A Defining Step Toward Authentic Liturgical Reform

THE THIRD TYPICAL EDITION OF THE ROMAN MISSAL

By Rosemary Lunardini | November 2010
Rosemary Lunardini, who writes from Hanover, New Hampshire, is the author of The Mass in My Life: Cries of the Heart in the Prayers of the Mass, published by iUniverse and reviewed in the January-February 2010 NOR.

The world’s English-speaking Catholics will soon have a new Roman Missal that will provide a new translation of the Order of the Mass and all other prayers of the Mass throughout the liturgical year. The Church sees the new missal, which was formally approved by the Vatican this March, as a continuation of the renewal of the liturgy called for by the Second Vatican Council. With the decade-long process of translating the missal from the original Latin, the English-speaking bishops have taken a major, defining step toward an “authentic liturgy” envisioned by Pope John Paul II. The missal is a mix of the old and the new; although it draws out some phrasing that exists in the Tridentine Mass, it is by no means a copy of it.

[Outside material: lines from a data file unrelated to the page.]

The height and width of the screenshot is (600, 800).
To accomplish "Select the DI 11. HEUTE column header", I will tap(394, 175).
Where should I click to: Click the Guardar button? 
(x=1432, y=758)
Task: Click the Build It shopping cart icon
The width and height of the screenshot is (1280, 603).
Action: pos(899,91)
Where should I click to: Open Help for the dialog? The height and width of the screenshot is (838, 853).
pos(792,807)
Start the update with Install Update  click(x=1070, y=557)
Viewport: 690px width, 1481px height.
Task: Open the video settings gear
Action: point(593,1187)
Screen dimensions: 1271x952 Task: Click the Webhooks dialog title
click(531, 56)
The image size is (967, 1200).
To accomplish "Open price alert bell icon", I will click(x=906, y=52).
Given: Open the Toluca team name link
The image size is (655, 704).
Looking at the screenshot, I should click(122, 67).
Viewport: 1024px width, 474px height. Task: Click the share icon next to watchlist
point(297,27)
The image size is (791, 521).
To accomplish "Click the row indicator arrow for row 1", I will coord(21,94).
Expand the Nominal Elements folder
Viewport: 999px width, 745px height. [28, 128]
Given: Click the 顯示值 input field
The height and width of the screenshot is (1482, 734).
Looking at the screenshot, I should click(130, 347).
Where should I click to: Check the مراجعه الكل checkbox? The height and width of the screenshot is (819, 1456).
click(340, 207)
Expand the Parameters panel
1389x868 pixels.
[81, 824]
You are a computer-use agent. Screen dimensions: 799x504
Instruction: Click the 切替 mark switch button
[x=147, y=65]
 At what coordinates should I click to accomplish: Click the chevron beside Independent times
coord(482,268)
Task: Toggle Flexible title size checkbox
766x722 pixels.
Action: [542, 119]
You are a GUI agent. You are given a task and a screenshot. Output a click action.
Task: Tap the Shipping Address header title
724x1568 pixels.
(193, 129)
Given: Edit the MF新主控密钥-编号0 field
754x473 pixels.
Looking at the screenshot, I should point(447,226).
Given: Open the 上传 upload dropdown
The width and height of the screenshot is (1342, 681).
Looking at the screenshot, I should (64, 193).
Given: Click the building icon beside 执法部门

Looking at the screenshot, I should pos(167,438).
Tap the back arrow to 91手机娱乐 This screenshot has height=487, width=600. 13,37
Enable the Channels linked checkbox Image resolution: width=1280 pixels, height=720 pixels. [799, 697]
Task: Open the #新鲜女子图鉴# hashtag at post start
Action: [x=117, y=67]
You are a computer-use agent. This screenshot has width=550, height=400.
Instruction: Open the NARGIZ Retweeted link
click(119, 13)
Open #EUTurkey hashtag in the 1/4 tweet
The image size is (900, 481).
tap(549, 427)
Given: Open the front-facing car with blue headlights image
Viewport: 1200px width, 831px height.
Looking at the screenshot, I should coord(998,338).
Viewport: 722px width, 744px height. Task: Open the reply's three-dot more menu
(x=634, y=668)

The new General Instruction of the Roman Missal (Third Typical Edition) will be seen as a legacy of Pope John Paul II, who announced it in 2000, although the Latin text would not be available for another two years. The Vatican’s 2001 instruction Liturgiam Authenticam set forth directives for the translation of missals (and Bibles), calling for a formal, exact translation to replace the looser, idiomatic translation style used in the 1970 and 1975 missals. Liturgiam Authenticam explains:

In order to take full advantage of the experience gained since the Council, it seems useful to express these norms from time to time in terms of tendencies that have become evident in past translations but which are to be avoided in future ones. In fact, it seems necessary to consider anew the true notion of liturgical translations in order that the translations of the Sacred Liturgy into the vernacular languages may stand secure as the authentic voice of the Church of God. (no. 7)

Among its many directives, Liturgiam Authenticam calls for biblical references in the Mass prayers, a style that befits the sacred liturgy, a richness and variety of vocabulary and imagery, clear theological distinctions, and certain grammatical and poetical ways of drawing out the beauty inherent in the prayers.